● **ESTRATTO**:
──────────
In quest'ottica il punto centrale è che l'avvio del percorso di riforme - ho partecipato alla prima audizione della prima Commissione, quindi so che sta già lavorando su questo tema - è essenziale perché nel testo dello statuto sia chiara ed evidente la capacità di poter scrivere regole autonome, certamente di poter scrivere il grande patrimonio costituzionale proprio del popolo sardo, il grande patrimonio di diritti e di diritti speciali che in questo statuto possono essere riconosciuti.
Detto questo, il primo a dover difendere la democrazia regionale, certamente la Giunta farà la sua parte, per il principio di democrazia e di rappresentanza politica mi pare che debba essere il Consiglio regionale. Quindi sotto questo profilo non faccio altro che ricordare quanto il presidente Pigliaru ha dichiarato in quest'Aula, quanto il Presidente del Consiglio ha già dichiarato nella seduta inaugurale.
──────────
● **VOCI ESTRATTE**:
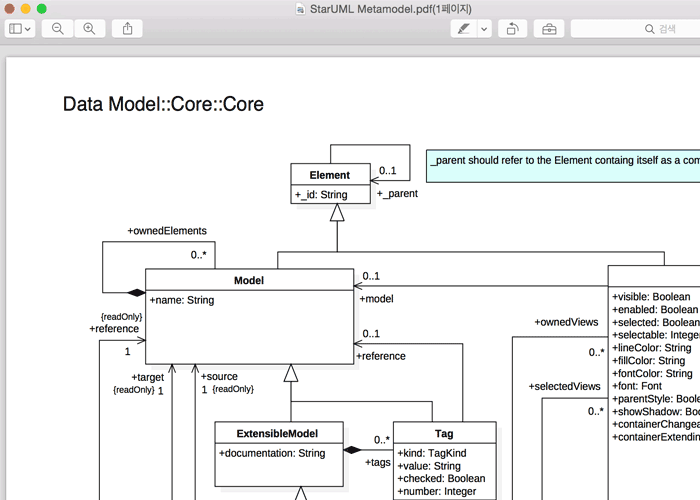The image size is (700, 500).
Task: Open the share sheet from toolbar
Action: 127,29
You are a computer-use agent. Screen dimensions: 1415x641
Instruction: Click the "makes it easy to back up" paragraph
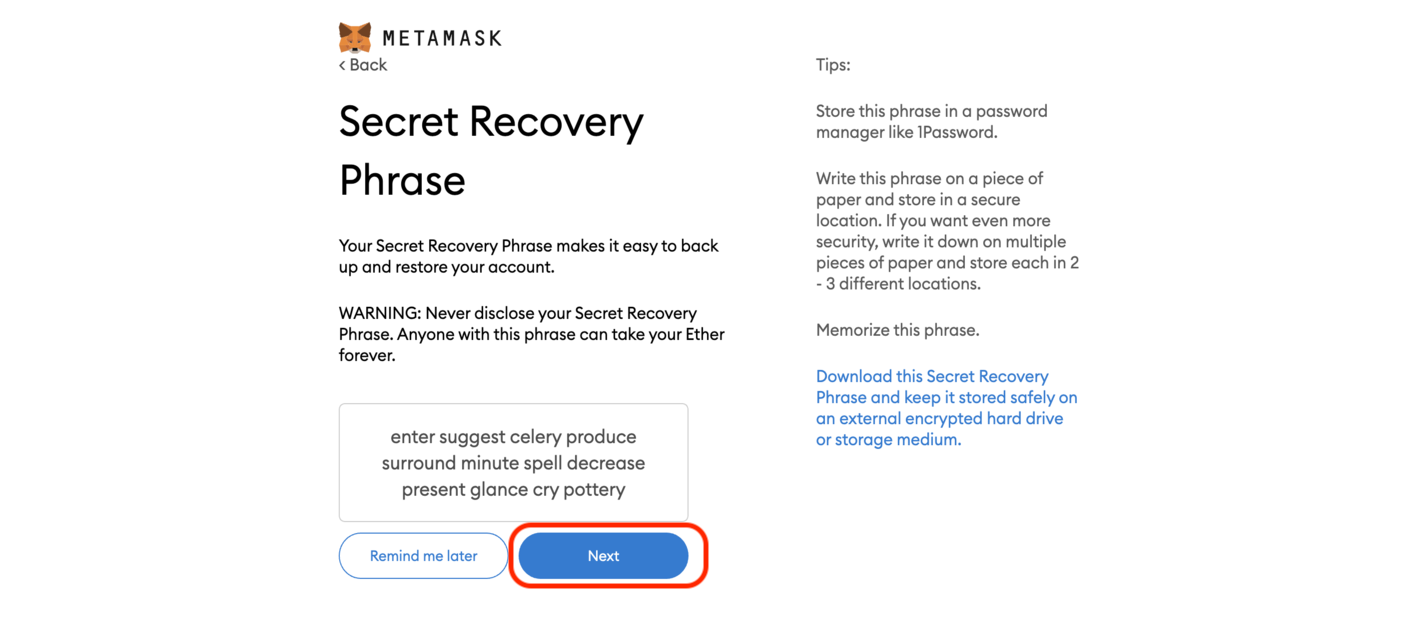528,256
──────────
● **OBIETTIVI**:
A. Rispondi in breve a queste domande sull'estratto.
(i) A quale audizione dice di aver partecipato chi parla?
(ii) Secondo chi parla, chi deve essere il primo a difendere la democrazia regionale?
(iii) In quale seduta il Presidente del Consiglio ha già fatto la sua dichiarazione?
B. Ripeti parola per parola il passo dell'estratto partendo dalle parole "Detto questo, il" e fermandoti dopo "nella seduta inaugurale.".

● **LE SOLUZIONI**:
A.
(i) Alla prima audizione della prima Commissione.
(ii) Il Consiglio regionale.
(iii) Nella seduta inaugurale.

B.
Detto questo, il primo a dover difendere la democrazia regionale, certamente la Giunta farà la sua parte, per il principio di democrazia e di rappresentanza politica mi pare che debba essere il Consiglio regionale. Quindi sotto questo profilo non faccio altro che ricordare quanto il presidente Pigliaru ha dichiarato in quest'Aula, quanto il Presidente del Consiglio ha già dichiarato nella seduta inaugurale.